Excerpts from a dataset
****************************************

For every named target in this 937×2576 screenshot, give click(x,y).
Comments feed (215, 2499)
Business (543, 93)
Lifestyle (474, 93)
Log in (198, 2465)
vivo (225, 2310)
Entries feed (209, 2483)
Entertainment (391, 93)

****************************************

◆ **Problem**: Starting with the line that contains "Comments feed (215, 2499)", return each line through the last one of the data above, exactly as written and nothing more.

◆ **Output below**:
Comments feed (215, 2499)
Business (543, 93)
Lifestyle (474, 93)
Log in (198, 2465)
vivo (225, 2310)
Entries feed (209, 2483)
Entertainment (391, 93)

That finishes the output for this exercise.